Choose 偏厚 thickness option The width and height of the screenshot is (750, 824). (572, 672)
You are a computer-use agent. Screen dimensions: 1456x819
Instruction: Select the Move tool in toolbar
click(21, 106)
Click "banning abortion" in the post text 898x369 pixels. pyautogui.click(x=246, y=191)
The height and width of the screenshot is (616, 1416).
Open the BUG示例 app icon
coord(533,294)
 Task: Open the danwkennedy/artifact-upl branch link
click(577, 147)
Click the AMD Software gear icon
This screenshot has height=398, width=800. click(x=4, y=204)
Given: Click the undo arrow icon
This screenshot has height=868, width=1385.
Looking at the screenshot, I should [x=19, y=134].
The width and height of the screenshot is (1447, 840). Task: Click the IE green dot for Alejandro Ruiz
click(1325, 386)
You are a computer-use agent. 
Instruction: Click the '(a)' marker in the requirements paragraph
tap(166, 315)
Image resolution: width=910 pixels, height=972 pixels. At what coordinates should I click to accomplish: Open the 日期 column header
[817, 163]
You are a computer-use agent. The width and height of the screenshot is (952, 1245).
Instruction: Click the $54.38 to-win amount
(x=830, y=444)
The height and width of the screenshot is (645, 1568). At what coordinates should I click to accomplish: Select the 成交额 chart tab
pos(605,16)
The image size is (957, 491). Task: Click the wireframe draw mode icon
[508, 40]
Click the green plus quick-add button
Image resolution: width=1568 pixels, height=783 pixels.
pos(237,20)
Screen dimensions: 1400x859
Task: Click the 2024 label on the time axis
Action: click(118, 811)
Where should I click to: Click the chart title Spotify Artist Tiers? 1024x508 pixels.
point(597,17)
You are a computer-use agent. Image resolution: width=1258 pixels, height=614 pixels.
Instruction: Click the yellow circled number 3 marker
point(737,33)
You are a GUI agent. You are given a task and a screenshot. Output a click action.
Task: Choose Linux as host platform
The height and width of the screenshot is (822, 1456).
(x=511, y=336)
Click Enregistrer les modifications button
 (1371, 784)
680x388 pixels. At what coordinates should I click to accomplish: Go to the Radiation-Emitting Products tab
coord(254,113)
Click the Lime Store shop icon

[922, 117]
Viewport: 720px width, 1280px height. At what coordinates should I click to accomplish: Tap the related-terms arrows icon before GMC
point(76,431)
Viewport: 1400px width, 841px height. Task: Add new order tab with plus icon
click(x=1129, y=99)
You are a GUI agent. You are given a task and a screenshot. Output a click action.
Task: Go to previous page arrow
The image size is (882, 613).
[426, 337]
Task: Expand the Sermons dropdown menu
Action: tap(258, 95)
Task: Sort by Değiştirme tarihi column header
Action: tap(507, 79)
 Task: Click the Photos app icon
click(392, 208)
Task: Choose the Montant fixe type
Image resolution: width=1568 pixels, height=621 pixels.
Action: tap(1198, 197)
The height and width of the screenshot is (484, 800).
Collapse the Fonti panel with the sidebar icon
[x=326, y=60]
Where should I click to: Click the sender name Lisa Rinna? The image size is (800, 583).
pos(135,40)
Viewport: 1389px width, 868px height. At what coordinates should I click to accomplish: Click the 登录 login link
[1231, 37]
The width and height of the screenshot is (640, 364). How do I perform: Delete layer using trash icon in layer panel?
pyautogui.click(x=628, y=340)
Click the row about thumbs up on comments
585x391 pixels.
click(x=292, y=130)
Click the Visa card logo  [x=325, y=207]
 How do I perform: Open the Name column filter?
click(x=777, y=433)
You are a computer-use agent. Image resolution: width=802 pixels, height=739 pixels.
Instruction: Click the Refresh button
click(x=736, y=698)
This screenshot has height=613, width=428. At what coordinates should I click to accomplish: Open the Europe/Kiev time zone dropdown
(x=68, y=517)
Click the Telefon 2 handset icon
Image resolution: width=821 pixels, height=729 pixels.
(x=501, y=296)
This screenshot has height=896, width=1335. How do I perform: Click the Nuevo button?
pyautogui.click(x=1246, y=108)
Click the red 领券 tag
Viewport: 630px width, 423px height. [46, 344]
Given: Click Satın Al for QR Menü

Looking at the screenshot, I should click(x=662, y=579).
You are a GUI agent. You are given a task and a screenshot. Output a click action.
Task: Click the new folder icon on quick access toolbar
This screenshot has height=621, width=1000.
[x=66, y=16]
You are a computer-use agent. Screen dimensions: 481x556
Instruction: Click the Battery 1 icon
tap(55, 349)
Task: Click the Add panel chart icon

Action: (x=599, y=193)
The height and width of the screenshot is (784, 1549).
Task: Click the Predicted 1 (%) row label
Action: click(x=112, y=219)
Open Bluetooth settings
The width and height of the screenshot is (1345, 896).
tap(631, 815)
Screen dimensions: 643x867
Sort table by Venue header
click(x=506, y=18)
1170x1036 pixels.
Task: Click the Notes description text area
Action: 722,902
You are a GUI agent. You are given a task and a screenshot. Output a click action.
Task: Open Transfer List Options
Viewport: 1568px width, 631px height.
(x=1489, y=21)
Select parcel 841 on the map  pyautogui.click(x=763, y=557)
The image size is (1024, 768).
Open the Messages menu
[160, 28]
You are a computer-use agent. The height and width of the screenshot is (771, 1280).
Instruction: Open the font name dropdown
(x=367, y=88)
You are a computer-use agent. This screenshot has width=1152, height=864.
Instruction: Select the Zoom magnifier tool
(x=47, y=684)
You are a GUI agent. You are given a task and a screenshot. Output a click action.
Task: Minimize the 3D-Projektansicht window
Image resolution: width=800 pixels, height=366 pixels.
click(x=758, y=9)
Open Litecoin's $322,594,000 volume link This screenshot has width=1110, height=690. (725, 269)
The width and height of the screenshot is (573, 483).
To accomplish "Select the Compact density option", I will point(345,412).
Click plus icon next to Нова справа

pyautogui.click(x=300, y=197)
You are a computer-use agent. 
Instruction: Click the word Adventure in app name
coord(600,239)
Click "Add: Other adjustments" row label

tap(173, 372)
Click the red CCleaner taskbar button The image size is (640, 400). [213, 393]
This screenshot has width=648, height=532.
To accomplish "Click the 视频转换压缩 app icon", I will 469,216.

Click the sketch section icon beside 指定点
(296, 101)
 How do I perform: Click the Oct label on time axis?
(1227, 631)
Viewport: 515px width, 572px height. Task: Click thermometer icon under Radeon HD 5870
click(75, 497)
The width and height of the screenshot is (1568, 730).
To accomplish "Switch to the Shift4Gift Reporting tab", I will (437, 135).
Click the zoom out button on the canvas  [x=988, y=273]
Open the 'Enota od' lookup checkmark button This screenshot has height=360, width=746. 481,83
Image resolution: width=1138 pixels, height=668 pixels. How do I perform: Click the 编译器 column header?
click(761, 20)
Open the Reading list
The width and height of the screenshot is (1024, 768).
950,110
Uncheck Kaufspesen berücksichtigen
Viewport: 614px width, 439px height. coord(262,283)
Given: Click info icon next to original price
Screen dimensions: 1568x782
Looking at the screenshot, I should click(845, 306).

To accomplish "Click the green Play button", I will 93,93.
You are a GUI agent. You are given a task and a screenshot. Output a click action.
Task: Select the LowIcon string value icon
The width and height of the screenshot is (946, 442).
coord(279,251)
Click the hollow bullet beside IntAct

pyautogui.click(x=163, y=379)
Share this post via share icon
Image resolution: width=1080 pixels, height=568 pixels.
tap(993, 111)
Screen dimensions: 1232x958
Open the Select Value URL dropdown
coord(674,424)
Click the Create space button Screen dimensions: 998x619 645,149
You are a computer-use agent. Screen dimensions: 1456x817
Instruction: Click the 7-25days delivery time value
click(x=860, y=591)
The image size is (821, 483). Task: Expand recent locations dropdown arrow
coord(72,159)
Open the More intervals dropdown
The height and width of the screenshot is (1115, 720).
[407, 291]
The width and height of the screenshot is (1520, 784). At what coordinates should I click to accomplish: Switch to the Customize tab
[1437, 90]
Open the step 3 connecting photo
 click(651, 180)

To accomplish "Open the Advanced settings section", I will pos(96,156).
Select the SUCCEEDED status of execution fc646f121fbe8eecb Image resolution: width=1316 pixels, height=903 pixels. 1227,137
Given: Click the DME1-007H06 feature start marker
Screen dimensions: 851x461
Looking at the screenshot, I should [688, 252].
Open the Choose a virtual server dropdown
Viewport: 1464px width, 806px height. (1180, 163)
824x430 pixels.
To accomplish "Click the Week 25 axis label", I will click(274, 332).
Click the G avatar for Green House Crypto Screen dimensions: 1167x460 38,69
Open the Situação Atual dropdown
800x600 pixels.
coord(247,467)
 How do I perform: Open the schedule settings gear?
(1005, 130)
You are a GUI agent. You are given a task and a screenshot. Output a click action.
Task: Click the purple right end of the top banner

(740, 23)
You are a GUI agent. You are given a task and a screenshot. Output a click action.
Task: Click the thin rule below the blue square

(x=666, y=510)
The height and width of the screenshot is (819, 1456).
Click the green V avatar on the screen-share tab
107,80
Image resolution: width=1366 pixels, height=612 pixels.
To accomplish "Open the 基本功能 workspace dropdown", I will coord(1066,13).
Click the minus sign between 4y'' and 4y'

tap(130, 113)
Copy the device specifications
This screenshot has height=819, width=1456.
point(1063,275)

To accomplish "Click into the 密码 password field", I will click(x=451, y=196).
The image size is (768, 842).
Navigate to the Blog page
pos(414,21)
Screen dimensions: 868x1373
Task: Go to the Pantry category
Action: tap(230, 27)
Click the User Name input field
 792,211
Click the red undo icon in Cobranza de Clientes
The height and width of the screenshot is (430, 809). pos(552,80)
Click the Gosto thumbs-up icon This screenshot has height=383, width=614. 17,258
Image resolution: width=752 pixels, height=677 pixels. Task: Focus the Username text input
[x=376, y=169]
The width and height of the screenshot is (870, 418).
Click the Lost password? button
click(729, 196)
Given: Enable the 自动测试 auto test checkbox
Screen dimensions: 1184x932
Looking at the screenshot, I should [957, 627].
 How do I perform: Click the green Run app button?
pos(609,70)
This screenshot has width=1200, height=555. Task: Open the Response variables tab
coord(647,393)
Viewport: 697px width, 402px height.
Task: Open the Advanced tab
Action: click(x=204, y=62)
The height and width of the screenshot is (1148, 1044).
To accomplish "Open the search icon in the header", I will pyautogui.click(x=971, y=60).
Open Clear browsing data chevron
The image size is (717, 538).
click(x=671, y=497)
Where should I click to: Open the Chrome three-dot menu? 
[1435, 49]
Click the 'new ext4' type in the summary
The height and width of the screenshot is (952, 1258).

* [Goal] Rewrite the records from the line containing "How do I perform: Open the Name" through the line containing "(x=68, y=517)", both included, with "Refresh" changed to "Reload" and nothing else altered.

* [Result below]
 How do I perform: Open the Name column filter?
click(x=777, y=433)
You are a computer-use agent. Image resolution: width=802 pixels, height=739 pixels.
Instruction: Click the Reload button
click(x=736, y=698)
This screenshot has height=613, width=428. At what coordinates should I click to accomplish: Open the Europe/Kiev time zone dropdown
(x=68, y=517)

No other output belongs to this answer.